[Page text]:

——————

On Tue, Mar 16 2021, Derrick Stolee via GitGitGadget wrote:

> From: Derrick Stolee <dstolee@microsoft.com>
>
> Create a test script that takes the default performance test (the Git
> codebase) and multiplies it by 256 using four layers of duplicated
> trees of width four. This results in nearly one million blob entries in
> the index. Then, we can clone this repository with sparse-checkout
> patterns that demonstrate four copies of the initial repository. Each
> clone will use a different index format or mode so peformance can be
> tested across the different options.
>
> Note that the initial repo is stripped of submodules before doing the
> copies. This preserves the expected data shape of the sparse index,
> because directories containing submodules are not collapsed to a sparse
> directory entry.
>
> Run a few Git commands on these clones, especially those that use the
> index (status, add, commit).
>
> Here are the results on my Linux machine:
>
> Test
> --------------------------------------------------------------
> 2000.2: git status (full-index-v3)             0.37(0.30+0.09)
> 2000.3: git status (full-index-v4)             0.39(0.32+0.10)
> 2000.4: git add -A (full-index-v3)             1.42(1.06+0.20)
> 2000.5: git add -A (full-index-v4)             1.26(0.98+0.16)
> 2000.6: git add . (full-index-v3)              1.40(1.04+0.18)
> 2000.7: git add . (full-index-v4)              1.26(0.98+0.17)
> 2000.8: git commit -a -m A (full-index-v3)     1.42(1.11+0.16)
> 2000.9: git commit -a -m A (full-index-v4)     1.33(1.08+0.16)
>
> It is perhaps noteworthy that there is an improvement when using index
> version 4. This is because the v3 index uses 108 MiB while the v4
> index uses 80 MiB. Since the repeated portions of the directories are
> very short (f3/f1/f2, for example) this ratio is less pronounced than in
> similarly-sized real repositories.
>
> Signed-off-by: Derrick Stolee <dstolee@microsoft.com>
> ---
>  t/perf/p2000-sparse-operations.sh | 85 +++++++++++++++++++++++++++++++
>  1 file changed, 85 insertions(+)

——————

[Data excerpts]:

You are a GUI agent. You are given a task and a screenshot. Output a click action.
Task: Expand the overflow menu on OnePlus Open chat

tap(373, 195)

——————

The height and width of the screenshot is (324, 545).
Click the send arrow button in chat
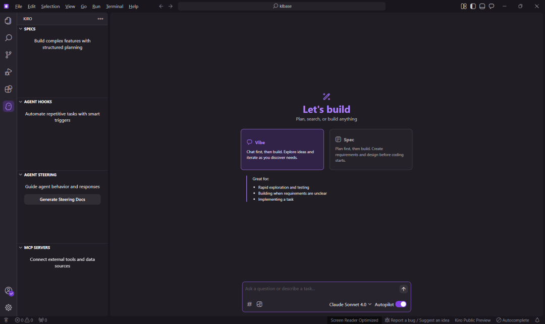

——————

[Parts of the exercise]:
(1) According to the patch message, how large is the v4 index?
(2) Using the patch message, explain why the initial repo has its submodules removed before the copies are made.
Use only the patch message to answer, not the entries.

[Responses per task]:
(1) 80 MiB.

(2) Directories that contain submodules are not collapsed into a sparse directory entry. Removing the submodules keeps the data shape that the sparse index is expected to have.